Visual Neural Decoding via Improved Visual-EEG Semantic Consistency
Hongzhou Chen, Lianghua He, Yihang Liu, Longzhen Yang
TL;DR
This paper tackles the problem of decoding visual experiences from EEG by addressing semantic misalignment that arises when EEG features are mapped directly into fixed multimodal embedding spaces. It introduces VE-SDN, a Visual-EEG Semantic Decouple Framework that projects both image and EEG features into a shared joint semantic space, and explicitly decouples semantic-related from domain-specific information using mutual information minimization, cross-modal mutual information maximization with InfoNCE, and cyclic reconstruction for inter-modality consistency. A neuroscience-inspired intra-class geometric consistency constraint enforces stable, class-consistent distances between visual samples and EEG prototypes, implemented via a memory-bank of EEG prototypes updated by EMA. Experiments on the ThingsEEG dataset show state-of-the-art zero-shot decoding performance, with higher mutual information between visual and EEG features correlating with better generalization, demonstrating the effectiveness of semantic alignment and robust cross-modal representations for neural decoding.
Abstract
Visual neural decoding refers to the process of extracting and interpreting original visual experiences from human brain activity.

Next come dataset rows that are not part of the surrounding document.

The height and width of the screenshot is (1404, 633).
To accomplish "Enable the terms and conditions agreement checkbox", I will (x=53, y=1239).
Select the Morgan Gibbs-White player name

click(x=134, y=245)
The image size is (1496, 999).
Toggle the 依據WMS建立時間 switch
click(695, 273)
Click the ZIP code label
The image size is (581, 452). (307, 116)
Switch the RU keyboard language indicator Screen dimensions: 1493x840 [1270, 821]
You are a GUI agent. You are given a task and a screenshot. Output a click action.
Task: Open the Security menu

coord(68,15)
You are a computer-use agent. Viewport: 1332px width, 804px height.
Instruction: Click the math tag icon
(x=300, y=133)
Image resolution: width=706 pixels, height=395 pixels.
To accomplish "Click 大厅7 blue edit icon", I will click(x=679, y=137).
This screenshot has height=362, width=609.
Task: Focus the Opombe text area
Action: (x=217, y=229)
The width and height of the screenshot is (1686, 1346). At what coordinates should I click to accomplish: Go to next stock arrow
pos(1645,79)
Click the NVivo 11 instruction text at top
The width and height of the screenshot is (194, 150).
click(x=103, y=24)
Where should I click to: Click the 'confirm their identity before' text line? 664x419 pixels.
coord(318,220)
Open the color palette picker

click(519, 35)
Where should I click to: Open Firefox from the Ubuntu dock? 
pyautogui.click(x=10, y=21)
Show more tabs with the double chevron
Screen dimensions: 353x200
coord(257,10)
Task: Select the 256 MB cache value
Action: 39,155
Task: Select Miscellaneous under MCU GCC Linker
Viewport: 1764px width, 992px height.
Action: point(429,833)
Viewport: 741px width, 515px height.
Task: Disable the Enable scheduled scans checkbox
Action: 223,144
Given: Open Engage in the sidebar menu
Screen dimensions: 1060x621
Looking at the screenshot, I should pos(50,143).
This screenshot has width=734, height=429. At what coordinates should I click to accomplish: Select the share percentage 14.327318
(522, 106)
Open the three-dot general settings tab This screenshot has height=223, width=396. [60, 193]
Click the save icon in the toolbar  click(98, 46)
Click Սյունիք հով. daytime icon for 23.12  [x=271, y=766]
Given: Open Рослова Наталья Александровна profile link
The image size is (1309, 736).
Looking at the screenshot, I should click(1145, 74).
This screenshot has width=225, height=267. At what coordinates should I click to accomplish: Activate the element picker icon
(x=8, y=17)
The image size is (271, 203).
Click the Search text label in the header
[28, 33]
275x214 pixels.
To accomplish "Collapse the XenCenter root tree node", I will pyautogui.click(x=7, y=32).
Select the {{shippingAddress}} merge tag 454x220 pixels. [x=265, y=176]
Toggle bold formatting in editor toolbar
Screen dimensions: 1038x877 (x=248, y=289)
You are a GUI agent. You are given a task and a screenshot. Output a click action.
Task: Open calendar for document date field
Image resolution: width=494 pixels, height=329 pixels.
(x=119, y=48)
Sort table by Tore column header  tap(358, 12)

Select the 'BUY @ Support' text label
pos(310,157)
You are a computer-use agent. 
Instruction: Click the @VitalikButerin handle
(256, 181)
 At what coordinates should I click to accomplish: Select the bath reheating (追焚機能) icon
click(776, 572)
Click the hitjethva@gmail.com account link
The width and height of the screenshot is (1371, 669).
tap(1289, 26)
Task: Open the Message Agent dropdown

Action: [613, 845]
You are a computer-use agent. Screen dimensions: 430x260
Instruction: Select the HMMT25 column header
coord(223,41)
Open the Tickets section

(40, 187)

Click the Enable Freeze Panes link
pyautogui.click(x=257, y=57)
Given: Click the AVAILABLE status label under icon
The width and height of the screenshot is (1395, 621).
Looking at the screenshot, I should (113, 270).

Recent advances in metric learning-based EEG visual decoding methods have delivered promising results and demonstrated the feasibility of decoding novel visual categories from brain activity. However, methods that directly map EEG features to the CLIP embedding space may introduce mapping bias and cause semantic inconsistency among features, thereby degrading alignment and impairing decoding performance. To further explore the semantic consistency between visual and neural signals. In this work, we construct a joint semantic space and propose a Visual-EEG Semantic Decouple Framework that explicitly extracts the semantic-related features of these two modalities to facilitate optimal alignment. Specifically, a cross-modal information decoupling module is introduced to guide the extraction of semantic-related information from modalities. Then, by quantifying the mutual information between visual image and EEG features, we observe a strong positive correlation between the decoding performance and the magnitude of mutual information. Furthermore, inspired by the mechanisms of visual object understanding from neuroscience, we propose an intra-class geometric consistency approach during the alignment process. This strategy maps visual samples within the same class to consistent neural patterns, which further enhances the robustness and the performance of EEG visual decoding. Experiments on a large Image-EEG dataset show that our method achieves state-of-the-art results in zero-shot neural decoding tasks.